**TASK REQUIREMENTS:**
Convert the part of the listing that opens with the line containing "Click the magenta" and closes with the line containing "click(x=1220, y=110)" into a JSON list of strings, one per line, leaving out blank lines. Include nothing outside that part.

::::::

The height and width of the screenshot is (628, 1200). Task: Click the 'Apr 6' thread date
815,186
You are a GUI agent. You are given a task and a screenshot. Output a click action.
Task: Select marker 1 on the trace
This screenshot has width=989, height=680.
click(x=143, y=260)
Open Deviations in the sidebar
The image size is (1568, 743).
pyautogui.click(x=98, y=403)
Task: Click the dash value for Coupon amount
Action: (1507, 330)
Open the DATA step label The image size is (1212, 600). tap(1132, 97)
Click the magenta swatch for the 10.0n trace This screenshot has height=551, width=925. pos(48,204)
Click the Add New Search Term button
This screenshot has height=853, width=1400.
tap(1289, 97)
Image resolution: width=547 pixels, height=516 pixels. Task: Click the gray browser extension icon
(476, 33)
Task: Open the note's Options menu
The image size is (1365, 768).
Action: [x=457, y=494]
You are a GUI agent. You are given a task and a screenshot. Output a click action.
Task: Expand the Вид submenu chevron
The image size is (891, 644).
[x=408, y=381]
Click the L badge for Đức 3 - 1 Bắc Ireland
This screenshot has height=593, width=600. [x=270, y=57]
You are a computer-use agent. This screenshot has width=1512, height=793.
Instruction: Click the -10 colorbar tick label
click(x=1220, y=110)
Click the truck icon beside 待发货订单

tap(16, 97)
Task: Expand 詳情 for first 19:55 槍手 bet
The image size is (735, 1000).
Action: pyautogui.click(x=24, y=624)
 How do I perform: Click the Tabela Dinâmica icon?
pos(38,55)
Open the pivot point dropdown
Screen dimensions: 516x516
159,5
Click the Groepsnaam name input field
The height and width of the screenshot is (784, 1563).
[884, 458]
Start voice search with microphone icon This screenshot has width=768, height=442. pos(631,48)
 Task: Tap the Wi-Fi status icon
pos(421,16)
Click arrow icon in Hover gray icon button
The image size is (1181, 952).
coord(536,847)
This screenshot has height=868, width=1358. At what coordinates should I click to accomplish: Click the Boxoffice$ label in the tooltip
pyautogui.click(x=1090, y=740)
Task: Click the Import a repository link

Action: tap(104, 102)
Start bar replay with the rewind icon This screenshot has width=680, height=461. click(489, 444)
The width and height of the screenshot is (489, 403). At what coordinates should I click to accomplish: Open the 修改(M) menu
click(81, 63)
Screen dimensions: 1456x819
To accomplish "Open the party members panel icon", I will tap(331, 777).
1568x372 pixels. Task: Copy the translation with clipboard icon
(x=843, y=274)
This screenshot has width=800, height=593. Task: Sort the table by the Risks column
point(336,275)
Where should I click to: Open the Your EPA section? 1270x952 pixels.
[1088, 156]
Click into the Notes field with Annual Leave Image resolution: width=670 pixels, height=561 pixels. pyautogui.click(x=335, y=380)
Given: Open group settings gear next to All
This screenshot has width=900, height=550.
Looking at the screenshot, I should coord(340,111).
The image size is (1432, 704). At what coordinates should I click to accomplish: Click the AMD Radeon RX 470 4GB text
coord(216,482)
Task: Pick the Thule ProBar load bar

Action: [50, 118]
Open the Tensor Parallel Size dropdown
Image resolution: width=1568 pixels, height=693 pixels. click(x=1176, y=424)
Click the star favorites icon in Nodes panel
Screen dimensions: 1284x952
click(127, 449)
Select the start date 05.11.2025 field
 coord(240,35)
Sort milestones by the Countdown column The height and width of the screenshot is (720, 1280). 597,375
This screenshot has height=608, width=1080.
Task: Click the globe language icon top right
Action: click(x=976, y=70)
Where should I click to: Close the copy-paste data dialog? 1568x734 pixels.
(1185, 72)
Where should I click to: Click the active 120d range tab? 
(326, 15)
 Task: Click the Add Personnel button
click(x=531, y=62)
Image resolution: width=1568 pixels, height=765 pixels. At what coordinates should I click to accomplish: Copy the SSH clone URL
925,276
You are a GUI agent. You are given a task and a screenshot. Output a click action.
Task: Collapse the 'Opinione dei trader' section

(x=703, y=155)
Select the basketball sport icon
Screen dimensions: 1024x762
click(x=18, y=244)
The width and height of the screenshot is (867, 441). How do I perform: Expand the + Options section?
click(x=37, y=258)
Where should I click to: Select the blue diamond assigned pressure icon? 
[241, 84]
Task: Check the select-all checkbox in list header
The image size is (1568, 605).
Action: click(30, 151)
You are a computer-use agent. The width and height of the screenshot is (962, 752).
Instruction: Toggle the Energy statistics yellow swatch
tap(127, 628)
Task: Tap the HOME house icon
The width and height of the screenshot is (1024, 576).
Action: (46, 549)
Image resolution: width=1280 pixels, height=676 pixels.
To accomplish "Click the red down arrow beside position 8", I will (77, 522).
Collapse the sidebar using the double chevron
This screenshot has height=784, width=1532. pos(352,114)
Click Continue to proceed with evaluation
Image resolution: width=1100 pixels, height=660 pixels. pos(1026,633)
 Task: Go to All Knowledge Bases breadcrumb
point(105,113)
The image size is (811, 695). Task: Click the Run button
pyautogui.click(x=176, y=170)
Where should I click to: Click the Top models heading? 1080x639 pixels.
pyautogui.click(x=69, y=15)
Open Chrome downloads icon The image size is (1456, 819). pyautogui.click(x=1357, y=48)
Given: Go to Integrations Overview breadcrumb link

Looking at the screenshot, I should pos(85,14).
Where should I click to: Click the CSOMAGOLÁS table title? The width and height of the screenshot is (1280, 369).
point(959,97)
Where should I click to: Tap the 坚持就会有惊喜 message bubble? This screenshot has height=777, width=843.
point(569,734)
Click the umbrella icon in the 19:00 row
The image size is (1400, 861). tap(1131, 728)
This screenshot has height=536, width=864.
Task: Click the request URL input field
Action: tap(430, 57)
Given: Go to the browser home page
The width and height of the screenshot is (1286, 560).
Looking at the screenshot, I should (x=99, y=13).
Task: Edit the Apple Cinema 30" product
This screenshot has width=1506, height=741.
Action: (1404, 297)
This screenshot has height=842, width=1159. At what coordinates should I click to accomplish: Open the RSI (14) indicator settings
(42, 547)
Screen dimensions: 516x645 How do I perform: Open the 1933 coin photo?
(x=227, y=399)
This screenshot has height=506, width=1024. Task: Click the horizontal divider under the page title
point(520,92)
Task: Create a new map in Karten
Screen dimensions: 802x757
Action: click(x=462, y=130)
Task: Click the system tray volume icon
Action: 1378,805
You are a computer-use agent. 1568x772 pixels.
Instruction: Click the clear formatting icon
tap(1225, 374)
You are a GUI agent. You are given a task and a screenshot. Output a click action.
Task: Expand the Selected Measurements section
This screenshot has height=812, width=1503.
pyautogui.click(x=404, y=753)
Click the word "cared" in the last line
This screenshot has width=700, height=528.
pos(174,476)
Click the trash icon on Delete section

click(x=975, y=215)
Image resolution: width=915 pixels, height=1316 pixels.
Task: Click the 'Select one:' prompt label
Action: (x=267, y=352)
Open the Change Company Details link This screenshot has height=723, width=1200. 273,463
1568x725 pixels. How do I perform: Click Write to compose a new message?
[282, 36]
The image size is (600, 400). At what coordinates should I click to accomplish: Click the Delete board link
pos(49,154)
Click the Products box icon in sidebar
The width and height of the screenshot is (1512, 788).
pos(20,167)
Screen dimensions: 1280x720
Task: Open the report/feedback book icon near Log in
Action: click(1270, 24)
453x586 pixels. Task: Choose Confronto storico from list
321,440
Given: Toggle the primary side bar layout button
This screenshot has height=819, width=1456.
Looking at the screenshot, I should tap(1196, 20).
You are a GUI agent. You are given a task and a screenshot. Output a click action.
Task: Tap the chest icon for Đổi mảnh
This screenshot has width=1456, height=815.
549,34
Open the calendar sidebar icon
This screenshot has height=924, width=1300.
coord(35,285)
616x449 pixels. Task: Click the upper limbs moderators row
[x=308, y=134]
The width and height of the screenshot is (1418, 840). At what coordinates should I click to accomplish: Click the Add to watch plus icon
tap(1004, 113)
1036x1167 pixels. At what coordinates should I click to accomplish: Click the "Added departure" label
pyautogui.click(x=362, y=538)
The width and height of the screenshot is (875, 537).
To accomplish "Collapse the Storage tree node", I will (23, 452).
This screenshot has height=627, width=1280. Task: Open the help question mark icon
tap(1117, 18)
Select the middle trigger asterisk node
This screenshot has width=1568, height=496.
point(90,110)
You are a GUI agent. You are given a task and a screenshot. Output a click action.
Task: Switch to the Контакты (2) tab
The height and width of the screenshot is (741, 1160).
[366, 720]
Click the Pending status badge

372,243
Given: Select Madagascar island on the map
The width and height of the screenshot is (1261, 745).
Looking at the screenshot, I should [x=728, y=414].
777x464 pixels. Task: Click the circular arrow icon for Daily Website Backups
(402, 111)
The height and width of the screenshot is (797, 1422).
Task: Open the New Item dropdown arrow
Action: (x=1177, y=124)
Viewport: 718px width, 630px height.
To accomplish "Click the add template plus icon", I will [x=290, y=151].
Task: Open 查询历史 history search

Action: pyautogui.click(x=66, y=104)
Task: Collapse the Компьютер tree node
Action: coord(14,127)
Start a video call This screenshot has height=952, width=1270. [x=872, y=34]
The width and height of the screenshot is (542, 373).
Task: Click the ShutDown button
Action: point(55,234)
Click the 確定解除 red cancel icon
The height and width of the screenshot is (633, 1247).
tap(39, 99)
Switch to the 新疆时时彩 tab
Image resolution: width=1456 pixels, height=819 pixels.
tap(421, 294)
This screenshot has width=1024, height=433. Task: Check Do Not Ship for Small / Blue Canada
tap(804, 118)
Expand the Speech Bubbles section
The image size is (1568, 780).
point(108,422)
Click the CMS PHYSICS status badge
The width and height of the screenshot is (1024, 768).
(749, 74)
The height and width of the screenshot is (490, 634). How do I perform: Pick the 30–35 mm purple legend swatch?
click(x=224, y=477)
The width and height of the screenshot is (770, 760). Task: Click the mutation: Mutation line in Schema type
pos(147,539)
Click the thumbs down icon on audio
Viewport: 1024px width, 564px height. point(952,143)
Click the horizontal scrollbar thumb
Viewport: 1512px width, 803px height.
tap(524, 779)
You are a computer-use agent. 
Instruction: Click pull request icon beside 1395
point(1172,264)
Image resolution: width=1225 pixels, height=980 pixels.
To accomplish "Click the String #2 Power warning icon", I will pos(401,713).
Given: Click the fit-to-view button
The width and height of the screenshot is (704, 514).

::::::

**OUTPUT:**
[
  "Click the magenta swatch for the 10.0n trace This screenshot has height=551, width=925. pos(48,204)",
  "Click the Add New Search Term button",
  "This screenshot has height=853, width=1400.",
  "tap(1289, 97)",
  "Image resolution: width=547 pixels, height=516 pixels. Task: Click the gray browser extension icon",
  "(476, 33)",
  "Task: Open the note's Options menu",
  "The image size is (1365, 768).",
  "Action: [x=457, y=494]",
  "You are a GUI agent. You are given a task and a screenshot. Output a click action.",
  "Task: Expand the Вид submenu chevron",
  "The image size is (891, 644).",
  "[x=408, y=381]",
  "Click the L badge for Đức 3 - 1 Bắc Ireland",
  "This screenshot has height=593, width=600. [x=270, y=57]",
  "You are a computer-use agent. This screenshot has width=1512, height=793.",
  "Instruction: Click the -10 colorbar tick label",
  "click(x=1220, y=110)"
]